You’re an adult man of indeterminate age in 1967, on the Broadway bus, and you see a six-year-old girl with her mother. Do you: a) see a lot of other people too, and quickly push through all of them to grab an open seat back of the bus, or b) stand directly in front of them and rub one out through your coat pocket?

You’re a bunch of different adult men of indeterminate age on any form of public transportation in Manhattan between 1967 and 1979. Are you: a) trying to get somewhere, or b) looking for little girls to masturbate at?

You’re a teenage boy in 1969,  hanging with a bunch of other teenage boys on a stoop on 89th between West End and Broadway, smoking cigarettes, and you see a third-grader on her way to school. Do you: a) continue to talk amongst yourselves and say nothing; b) say good morning in an unthreateningly friendly way, like you live in Mr.

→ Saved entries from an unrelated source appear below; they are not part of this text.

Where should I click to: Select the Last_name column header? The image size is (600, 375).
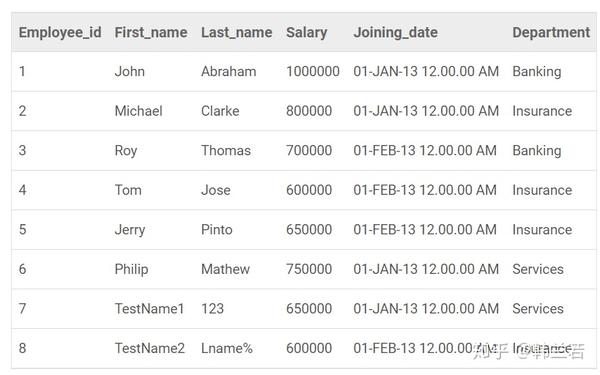236,33
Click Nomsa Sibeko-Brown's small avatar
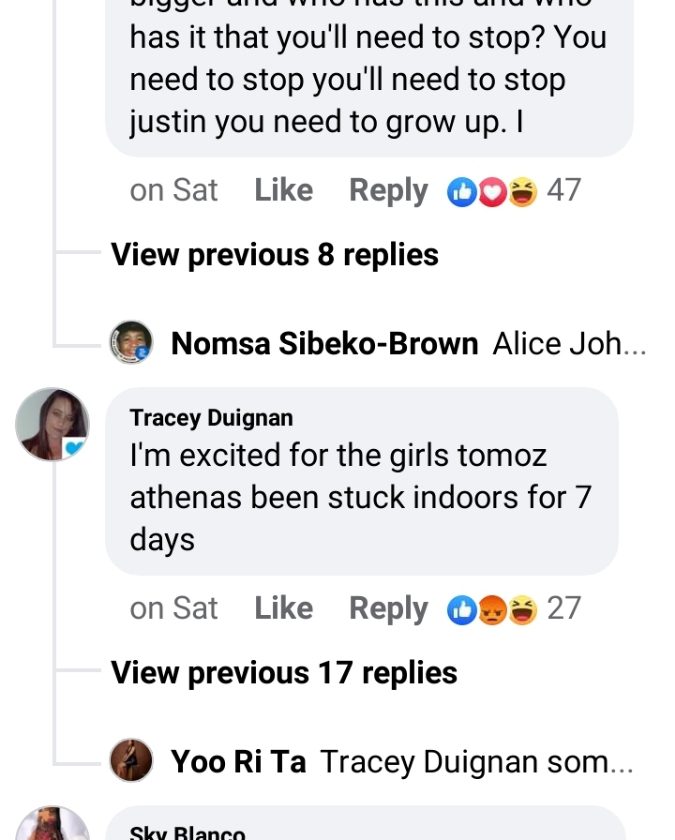Viewport: 675px width, 840px height. 130,342
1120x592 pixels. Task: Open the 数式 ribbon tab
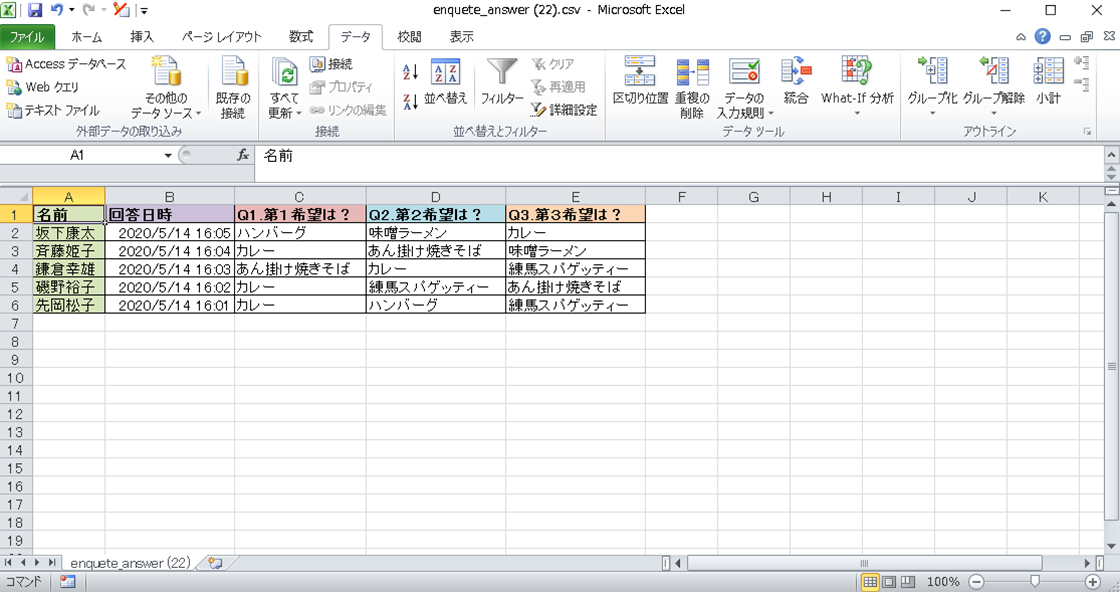coord(300,37)
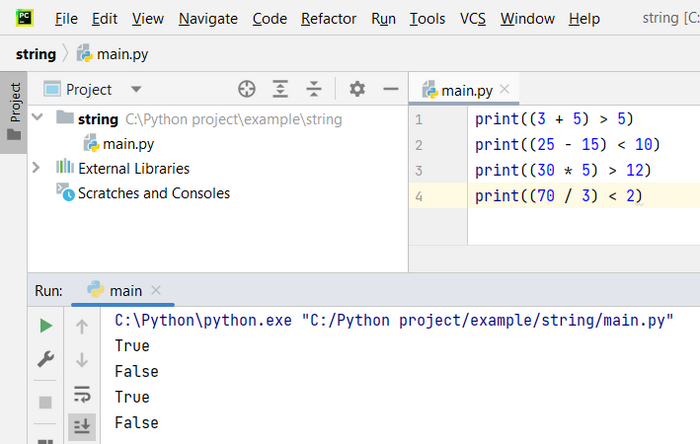Select main.py in project tree

pyautogui.click(x=127, y=143)
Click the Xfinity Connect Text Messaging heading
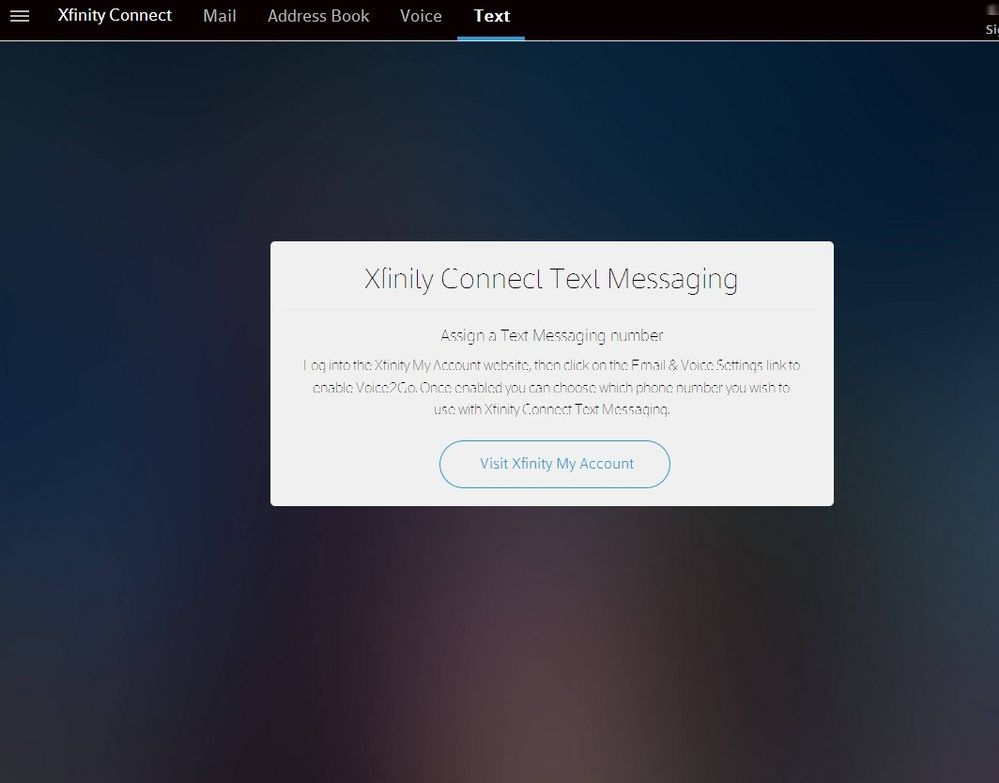 point(551,279)
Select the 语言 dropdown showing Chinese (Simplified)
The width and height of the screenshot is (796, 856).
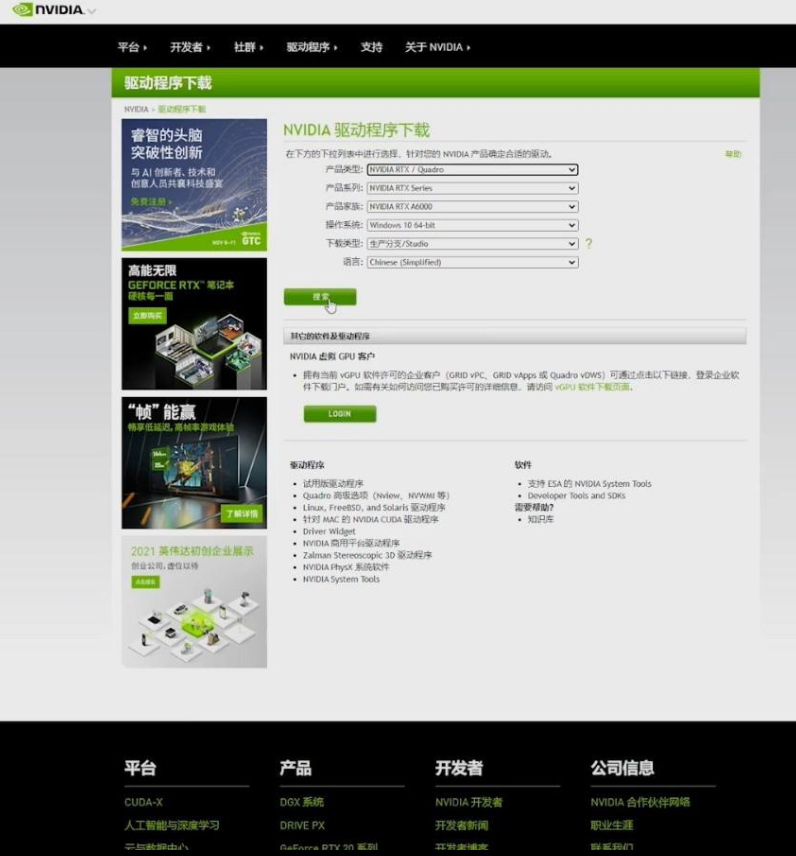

Rogers’ Neighborhood and not real Manhattan in 1969; c) whistle like you’re a bunch of sailors on leave in a movie from the ’50s and not real Manhattan in 1969; or d) call her baby and tell her she looks real nice in her minidress?

You’re a man in 1969, hanging with a bunch of other men outside the deli on the corner of 89th and Amsterdam, smoking cigarettes, and you see a third-grader on her way to school. Do you: a) continue to talk amongst yourselves and say nothing; b) say good morning in an unthreateningly friendly way, like you live in Mr. Rogers’ Neighborhood and not real Manhattan in 1969; c) whistle like you’re a bunch of sailors on leave in a movie from the ’50s and not real Manhattan in 1969; or d) call her baby, tell her she looks real nice in her minidress, and ask her if she wants to hang out with you there on the corner, shoot the breeze, smoke up, or whatever?

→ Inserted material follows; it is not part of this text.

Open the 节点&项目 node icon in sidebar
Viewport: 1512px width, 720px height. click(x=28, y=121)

You’re a man in 1969, hanging with a bunch of other men on a stoop on 89th between Columbus and Amsterdam, smoking cigarettes, and you see a third-grader on her way home from school. Do you: a) continue to talk amongst yourselves and say nothing; b) say good afternoon in an unthreateningly friendly way, like you live in Mr. Rogers’ Neighborhood and not real Manhattan in 1969; c) whistle like you’re a bunch of sailors on leave in a movie from the ’50s and not real Manhattan in 1969; or d) call her baby, tell her she looks real nice in her minidress, and ask her if she wants to hang out with you there on the stoop, shoot the breeze, smoke up, or whatever?

You’re a man in 1969, hanging with a bunch of other men on a stoop on 83rd between Amsterdam and Columbus, smoking cigarettes, and you see a third-grader carrying a package on her way to the post office. Do you: a) continue to talk amongst yourselves and say nothing; b) tell her you have another package for her; c) call her baby, tell her she looks real nice in her minidress, and ask her if she wants to hang out with you there on the stoop, shoot the breeze, smoke up, or whatever?

You’re a man in 1969, hanging with a bunch of other men in front of the library on Amsterdam between 81st and 82nd on a Saturday afternoon, and you see a third-grader on her way in carrying several books. Do you: a) continue to talk amongst yourselves and say nothing; b) ask her if she wants to read to you later; c) call her baby, tell her she looks real nice in her minidress, and ask her if she wants to hang out with you, shoot the breeze, smoke up, or whatever?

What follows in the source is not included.